Lately, Many mobile phone apps request access to SMS messages and the users allow it because they are interested in the app. This makes the attack less difficult than intercepting the SMS on mobile networks.

Answer 7

I know this doesn't directly answer your question, but I hope it addresses some concerns:

If the implementation is done properly, I wouldn't be very concerned about SMS interception. This is because one-time SMS authenticators offer a great opportunity for real-time alerting to potential attacks. If the authenticator is intercepted, it's very likely that you will be immediately aware of it and quickly able to react.

If the SMS is intercepted during an authentication session you've attempted to initiate, one of two things should happen:

• If you successfully authenticate first, the attacker's attempt should fail. This is because the system should reject authenticator reuse attempts. In this situation, the attack is thwarted entirely.

• If the attacker manages to authenticate first, your authentication attempt should fail due to authenticator reuse. The system should also inform you that this is the reason for the failure. At this point, you should take whatever actions are necessary to re-secure your account. Being able to do so quickly will limit the potential impact of the attack.

If the attacker tries to initiate authentication while you are not, you should be alerted by the fact that you will receive an SMS that you did not request. There are few practical means by which someone might surreptitiously intercept an SMS sent to your phone without you also receiving it or soon noticing something else amiss.

This is all rendered moot anyway, if you're subjected to a Man-in-the-Browser attack.

Also, since most SMS authentication implementations use the SMS authenticator as a second factor, I'd really be more concerned about how the first authentication factor was compromised. If not done via bare social engineering, it was probably through some browser or OS exploit which resulted in a keylogger on your system. Then, we're not many steps from the Man-in-the-Browser situation that effectively results in total compromise regardless of your authentication method.

Answer 8

Everybody (even Schneier?) seems to be missing a crucial piece:

If your phone is lost/stolen, you're already toast, since your SIM is in it!

It's astonishing to me that no one seems to have noticed this as far as I can tell, but SMS suffers from the fact that it doesn't require you to even be able to access the data on your phone.

Even if telecommunication was encrypted, and even if your phone is locked and encrypted, if you have SMS or call-based authentication enabled and your phone is stolen, you're completely toast until the time you manage to find a way to get your provider to deactivate your SIM (and report to law enforcement, etc.) An attacker literally needs less than 1 minute to remove your SIM card and put it in another phone to get the text message, so by the time you manage to report the issue, he'll almost certainly have had the chance to try this a dozen times and then turn off your phone or just put it back so he can't be tracked.
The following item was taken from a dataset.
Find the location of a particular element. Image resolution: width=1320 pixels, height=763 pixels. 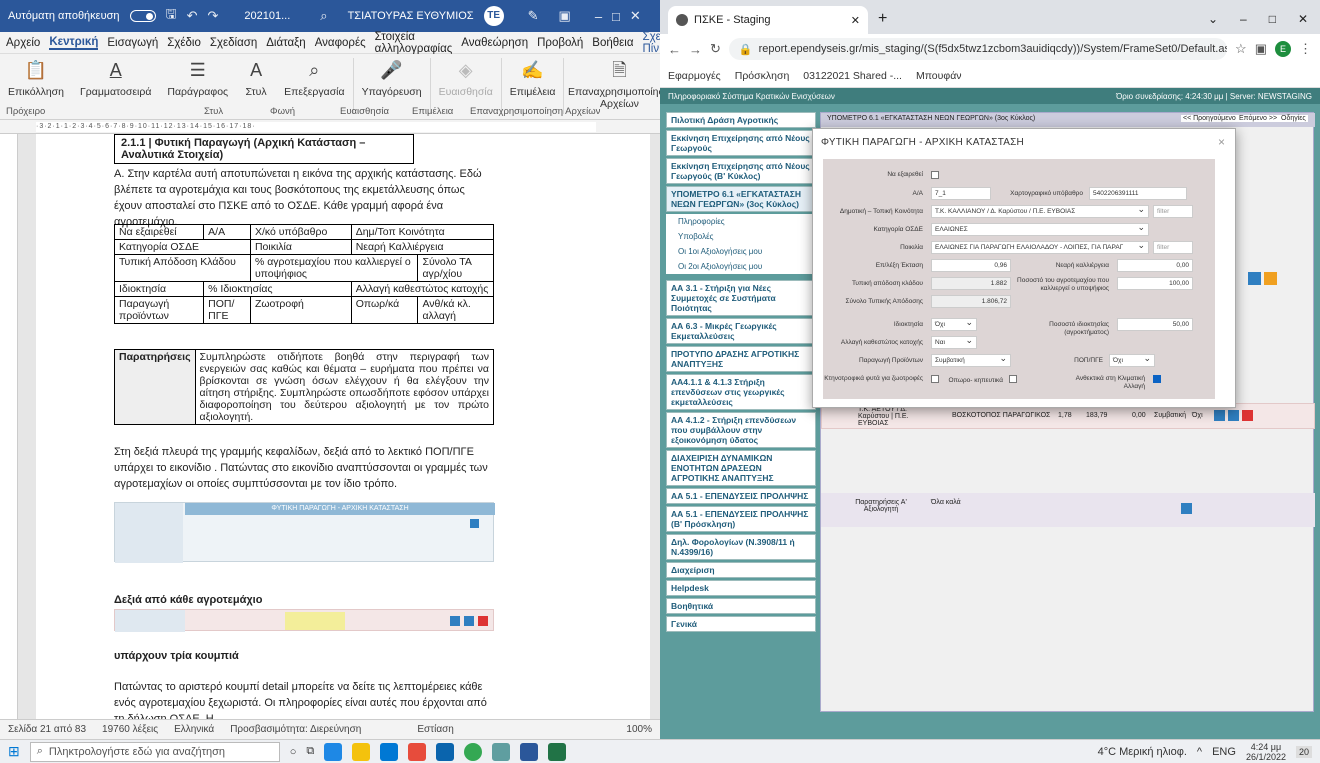

vertical-ruler is located at coordinates (9, 426).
Your only luck here when using SMS 2FA is if the attacker doesn't know your username, or that your SIM is locked securely against use in another phone:

1. If your phone was on when it was lost or stolen, chances are it's written somewhere on your login screen or will pop up as a notification at some point.
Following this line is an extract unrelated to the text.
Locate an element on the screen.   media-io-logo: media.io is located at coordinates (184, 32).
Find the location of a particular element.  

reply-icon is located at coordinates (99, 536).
2. If you just got mugged and you managed to turn off your phone, your ID or credit card probably went with your phone, in which case your username or email is probably not that hard to guess or find on Google. If your phone was on, then (1) is still a risk too.

3. If the attacker knew you somehow, then you're almost definitely toast.
   Like, say, you leave your phone on your desk while you're out to lunch, and someone comes by to swap the SIM, get the SMS, and swap it back. It'd only take a few minutes if no one is watching.

So while you can worry about someone trying to intercept your communication with a Stingray-like apparatus or by infiltrating your telephone provider's facilities, the reality is that a man-in-the-middle is not the actual risk for most people. The real risk is at the endpoint -- i.e., you. Lose your phone, and phone call- and SMS-based verification will completely turn against you no matter how strong your passwords or encryption are.